İmpeachment ise ABD tarihinde sadece 3 kez vuku bulmuş. 1868’de Andrew Johnson, 1998’de Bill Clinton’la ilgili soruşturmalar beraatla sonuçlanmışlar. 1974’te Richard Nixon soruşturması biraz daha karanlık. O istifa ile sonuçlanmış…
“Allan Lichtman”, ABD başkanlık seçimlerini doğru tahmin eden ünlü bir siyasal tarih profesörü. Lichtman Donald Trump’un mutlaka impeachment yöntemiyle görevinden uzaklaştırılacağını savunuyor…

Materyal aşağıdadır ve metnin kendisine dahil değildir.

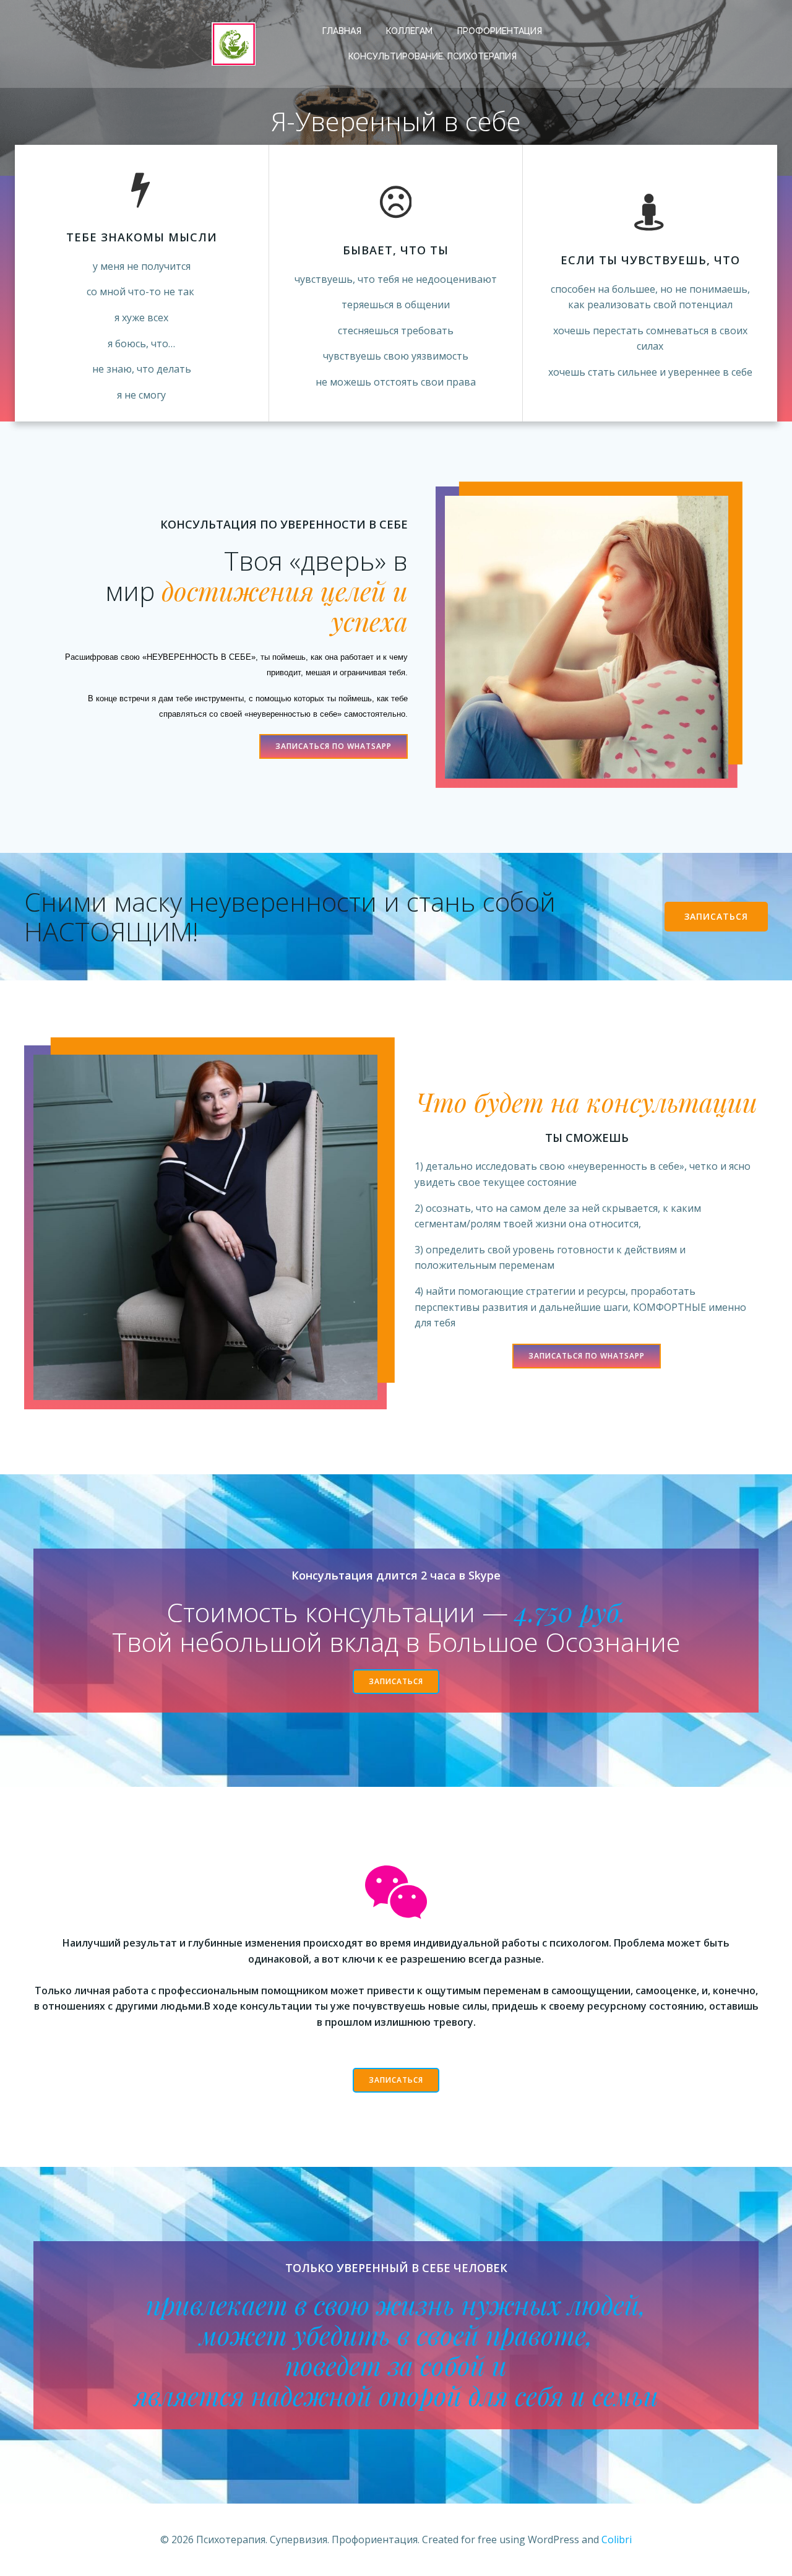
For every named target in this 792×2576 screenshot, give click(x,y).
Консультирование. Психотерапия (432, 56)
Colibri (616, 2539)
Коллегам (409, 31)
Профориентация (499, 31)
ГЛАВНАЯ (341, 31)
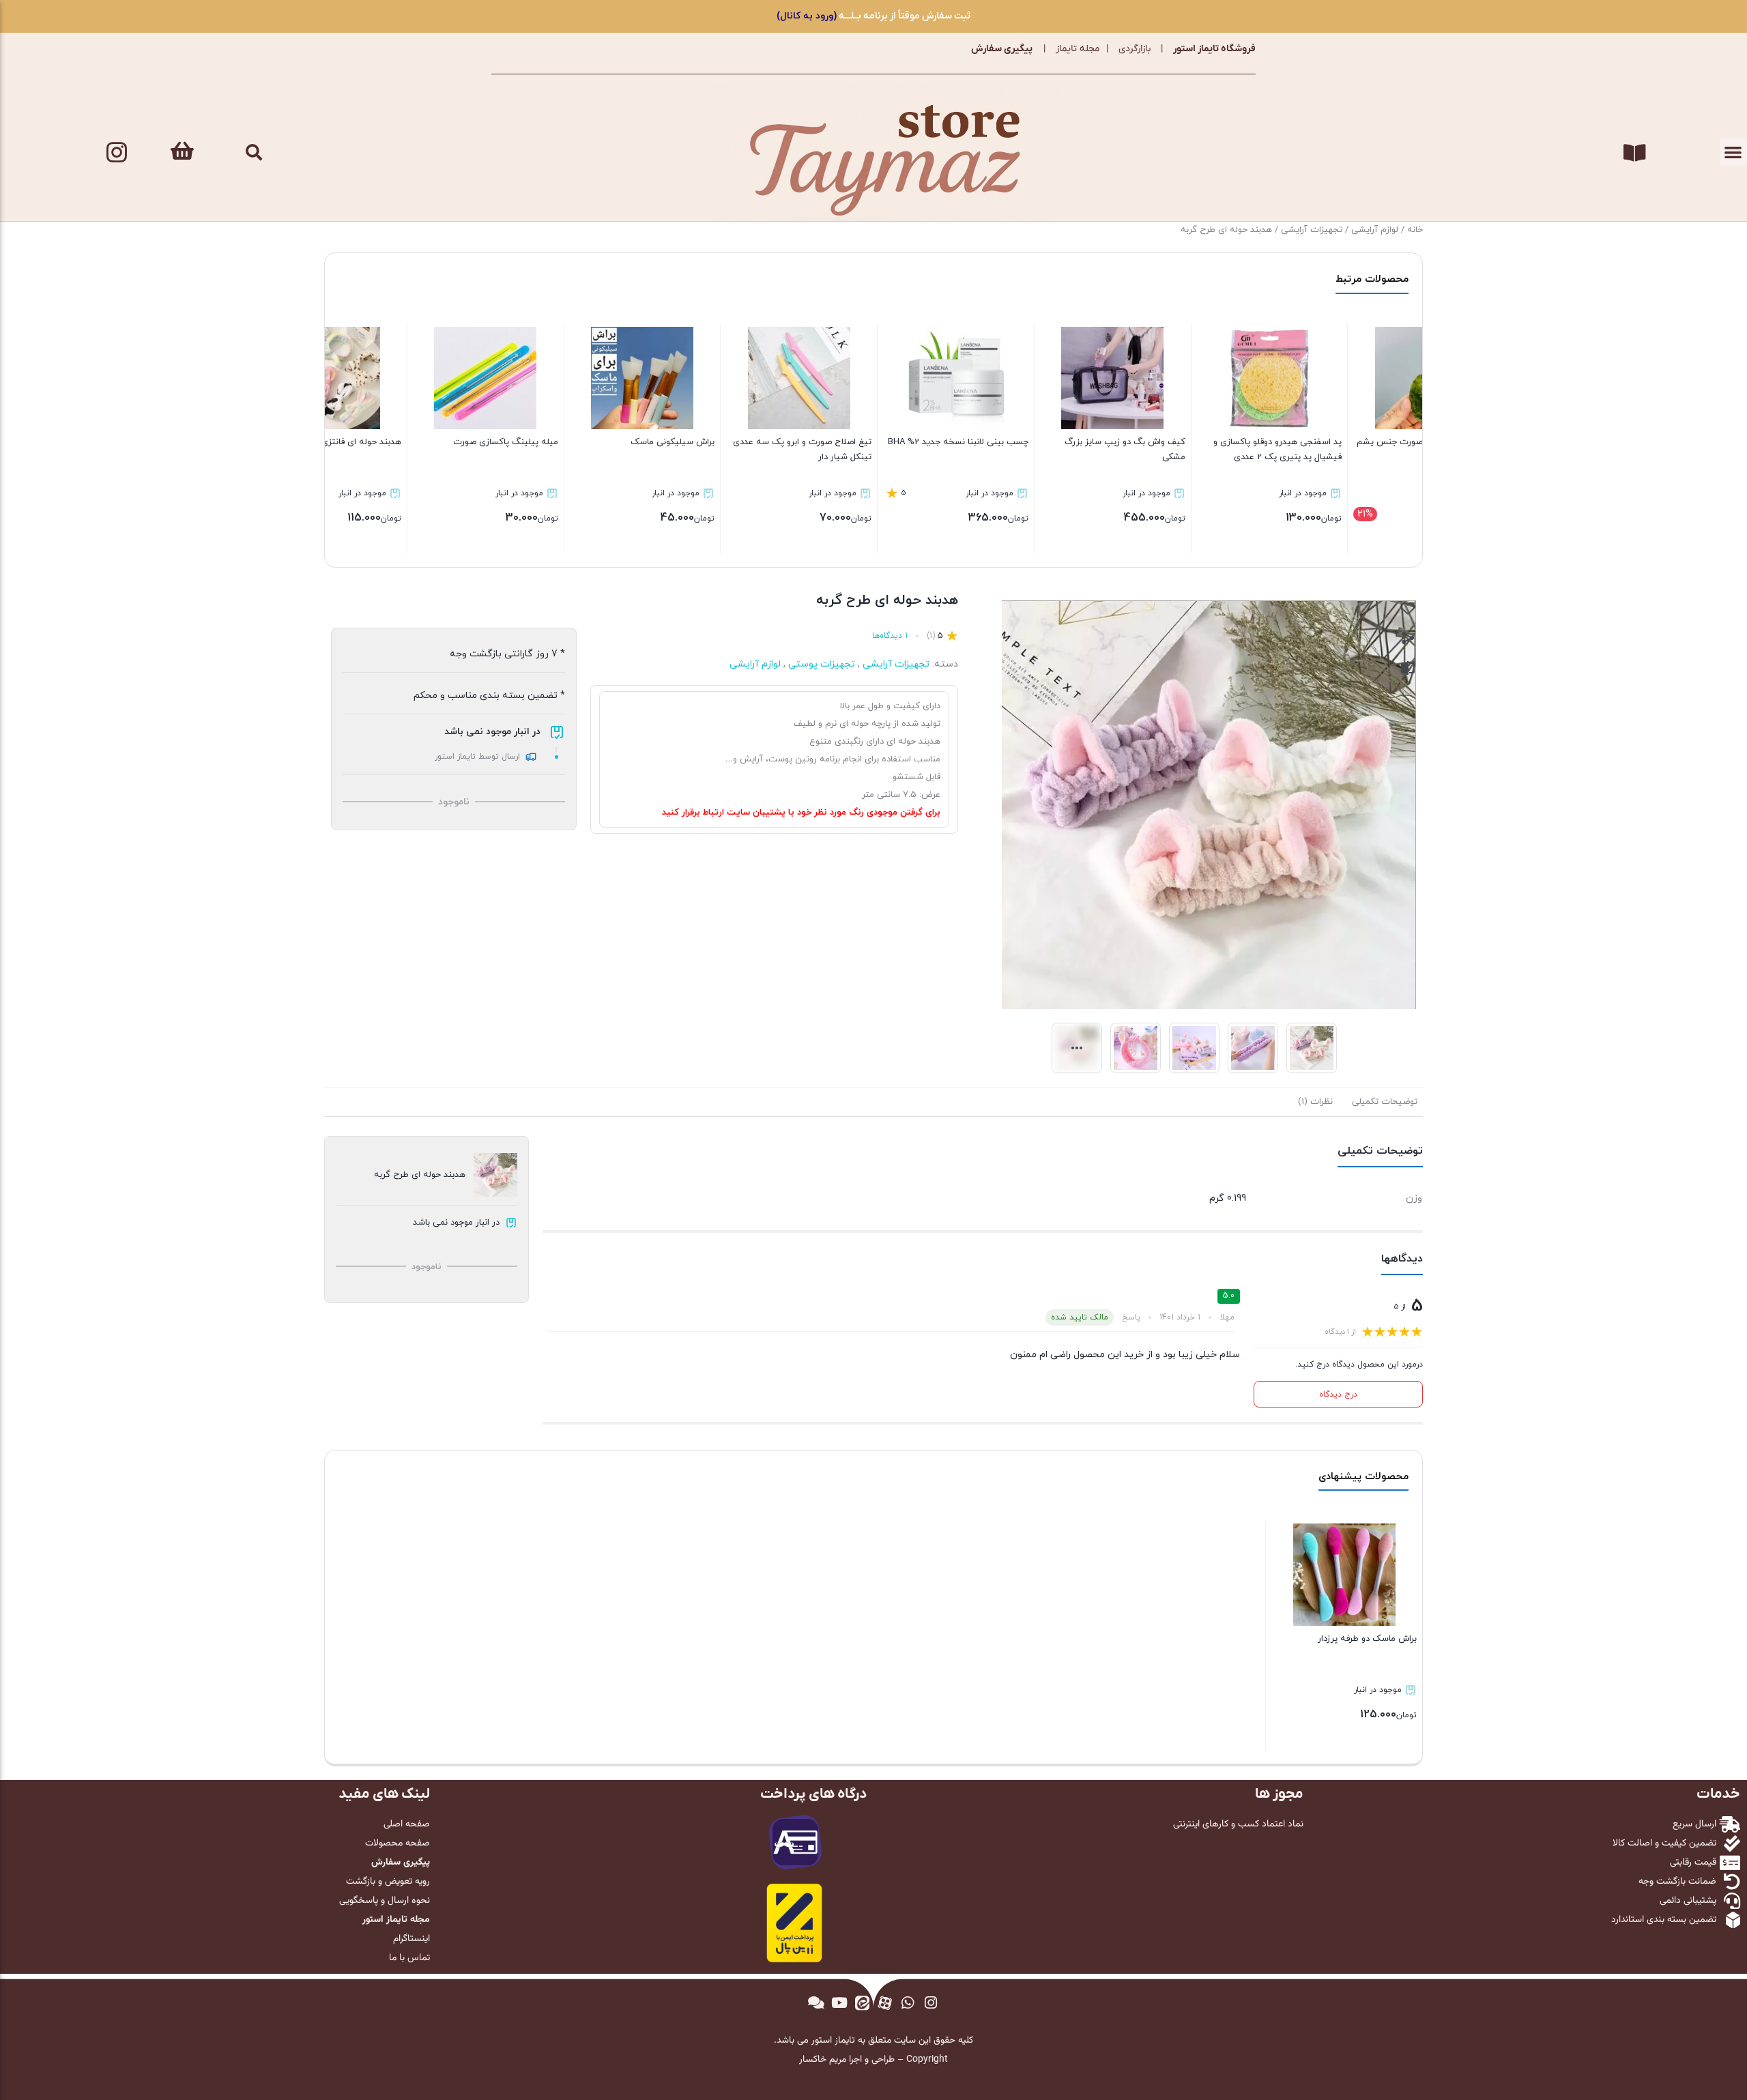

ABD başkanlık seçimleri “İki Dereceli Seçim”dir. Birinci seçmenler ikinci seçmenleri seçerler. Yani halk milletvekili ve başkanı seçen temsilcileri seçer.
Burada bir parantez açalım…
Fransa’da da senato üyelerini halk seçmez, seçenleri halk seçer. Almanya Cumhurbaşkanı da 2 dereceli oylamayla seçilir. Federal Seçiciler Kurulu (parlamento üyeleri ve partilerin aday gösterdiği seçiciler) sadece cumhurbaşkanı belirlemek için toplanır.
ABD başkanlık seçimi 4 yılda bir yapılır. Başkan ve başkan yardımcısı seçmek için. Devlet başkanı hükümetin de başıdır.
ABD başkanlık sisteminde Temsilciler Meclisi ve Senato üyeleri her eyalette halk tarafından salt çoğunlukla (oy çokluğuyla) seçilirler (Louisiana ve Washington’da iki aşamalı seçim sistemiyle).
Temsilciler meclisi seçimlerinde “Dar Bölge Sistemi” uygulanır. Her bölgeden 1 adayın seçilmesi esasına dayanan sistemde nüfusa göre üye toplamı eyaletlere paylaştırılır.
İki dereceli seçim sisteminin ılımlı ve yetenekli adayları seçtiği düşünülmekteydi. John Stuart Mill’e göre seçiciler halkın tercihinden farklı olarak kendi çıkarına uygun adayı belirlemektedir.
Türkiye’de ise 1946 yılından bu yana seçmenin temsilcisini doğrudan seçtiği “Tek Dereceli Seçim sistemi” uygulanmaktadır. Ne güzel değil mi arada kimse yok.
Bunu da anımsatalım…
Başkan (hükümet) ile Temsilciler Meclisi ayrı seçimlerle yapılır. ABD başkan ve temsilciler seçimi “Salt Çoğunluk” (yarısının bir fazlası) sistemine dayanır. Meclis Başkanı ve komisyonların başkanları çoğunluk partisinden seçilir. Azınlıkta olan partinin meclis kararlarında etkisi olmaz. Çoğunluk parti ile hükümet iki ayrı partide de olabilir.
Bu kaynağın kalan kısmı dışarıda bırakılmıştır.